Let's say you discover that your system occasionally doubled up Credit transactions mistakenly. When you fix the customer data, you need to be able to see the fact that they had the problem, even though they don't have it now. This is done by using additional date columns EffectiveDate and ExpirationDate--or whatever you want to call them. Then, these need to be part of the clustered index, and used on every query to always get the current values. I highly recommend using 9999-12-31 instead of NULL as your ExpirationDate value for current rows--this will have a huge positive impact on performance when querying for current data. I also recommend putting the ExpirationDate as the first column in the clustered index (or at least, before the EffectiveDate column), since history will always potentially have many more records than the future, so it will be more selective than EffectiveDate being first (think a bit: all past knowledge will have EffectiveDate =< GetDate() but only current or future data will have ExpirationDate > GetDate()). To drive the point home: you don't delete. You expire old rows by setting a column to the date the knowledge became obsolete, and you insert new rows representing the new knowledge, with a column showing the date you learned this information and having an indefinitely-open "to the future" value in the other date column.
And finally a couple of single points:
The CreditPaid column should be NOT NULL with a default of 0. I had to throw in a bunch of Coalesces to deal with the NULLs.
You need to handle overpayments somehow. Either by preventing them, or by storing the overpaid portion value and applying it later. You could OUTPUT the results of the UPDATE statement into a table, then select the Sum from this and make the SP return any unused payment value. There are many ways to handle this. If you build the "re-rate" SP as I suggested, then this won't be too much of a problem, as you can rerun it after receiving new transactions (then immediately (re)apply all payments for any open periods).
At this point I can't go on too much more, but I hope that these thoughts help you. Your design is a good start, but it needs some work to get it to the point where it will function well as an enterprise-quality system.
UPDATE
I corrected a glitch in the 2008 version (adding the conditions from the outer query to the subquery).
And here's my last edit (all: please do not edit this answer again or it will be converted to community wiki).
If you do go with a scheme where rows are marked with the dates they are understood to be true (EffectiveDate and ExpirationDate), you can make coding in your system a little easier by creating inline table functions that select only the active rows from the table WHERE EffectiveDate <= GetDate() AND GetDate() < ExpirationDate.
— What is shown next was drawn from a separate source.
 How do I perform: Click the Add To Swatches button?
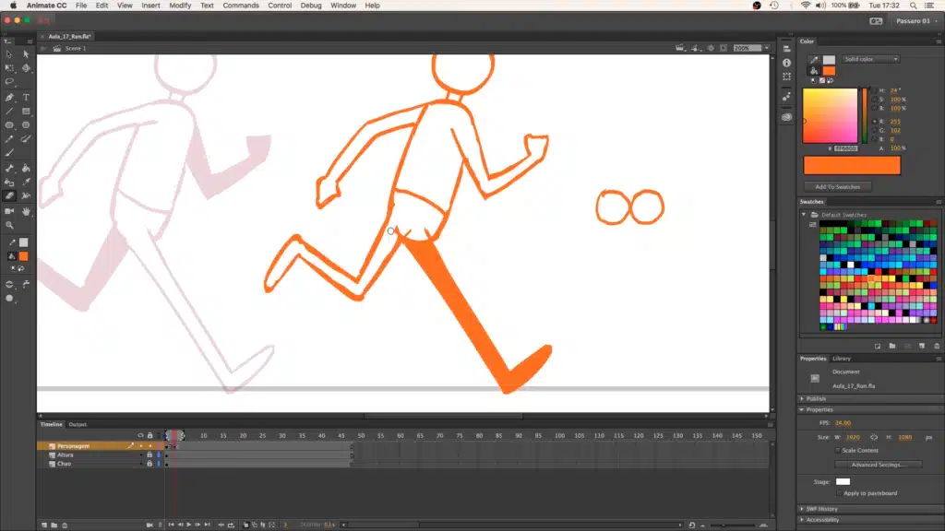[837, 187]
Pay careful attention to the comparison operators you're using (e.g., <= vs <), and use date ranges that are inclusive at the start and exclusive at the end. If you aren't sure what that means, please do look these terms up and understand them before proceeding. You want to be able to change the resolution of your date data type in the future, without breaking any of your queries. If you use an inclusive end date, this will not be possible. There are many posts online talking about how to properly query for dates in SQL.
Something like this:
CREATE FUNCTION dbo.TransCurrent
RETURNS TABLE
AS
RETURN (
SELECT *
FROM dbo.Trans
WHERE
EffectiveDate <= GetDate()
AND GetDate() < ExpirationDate --make clustered index have this first!
);
Do NOT confuse this with a multi-statement table-value-returning function. That will NOT perform well. This function type here will perform well because it can be inlined into the query, where basically the engine takes the logical intent of what the function is doing, and disposes with the function call entirely. Using any other kind of function will defeat this and your performance will go into the pot as your table grows in size.